Cancer Cell Volume 24, Issue 4, 14 October 2013, Pages 466–480

Editor's comments:
Shading light on the EMT equivalent in melanoma Epithelial-mesenchymal transition is a phenomenon described for epithelial cancers, which allows tumor cells to achieve motility and invasiveness, typically associated with reduced proliferation and reduced differentiation. This process is a link between tumor cell proliferation and stemness and explains the transcriptional plasticity of tumor cells. Caramel et al. have now illustrated the impact of the MAP kinase pathway in this context. The data show that the activated MAP kinase pathways governs EMT transcription factors in melanoma.

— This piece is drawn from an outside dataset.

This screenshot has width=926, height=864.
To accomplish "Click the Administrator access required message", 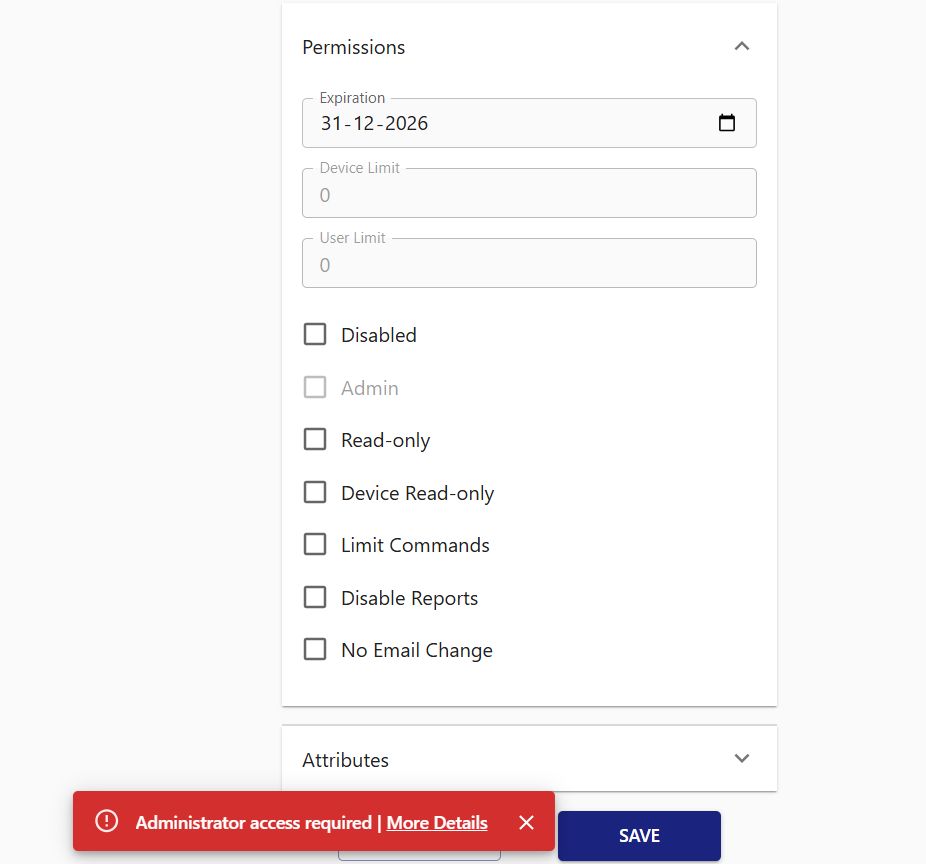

Aberrant expression of embryonic epithelial-mesenchymal transition-inducing transcription factors (EMT-TFs) in epithelial cells triggers EMT, neoplastic transformation, stemness, and metastatic dissemination. We found that regulation and functions of EMT-TFs are different in malignant melanoma. SNAIL2 and ZEB2 transcription factors are expressed in normal melanocytes and behave as tumor-suppressor proteins by activating an MITF-dependent melanocyte differentiation program. In response to NRAS/BRAF activation, EMT-TF network undergoes a profound reorganization in favor of TWIST1 and ZEB1. This reversible switch cooperates with BRAF in promoting dedifferentiation and neoplastic transformation of melanocytes. We detected EMT-TF reprogramming in late-stage melanoma in association with enhanced phospho-ERK levels. This switch results in E-cadherin loss, enhanced invasion, and constitutes an independent factor of poor prognosis in melanoma patients.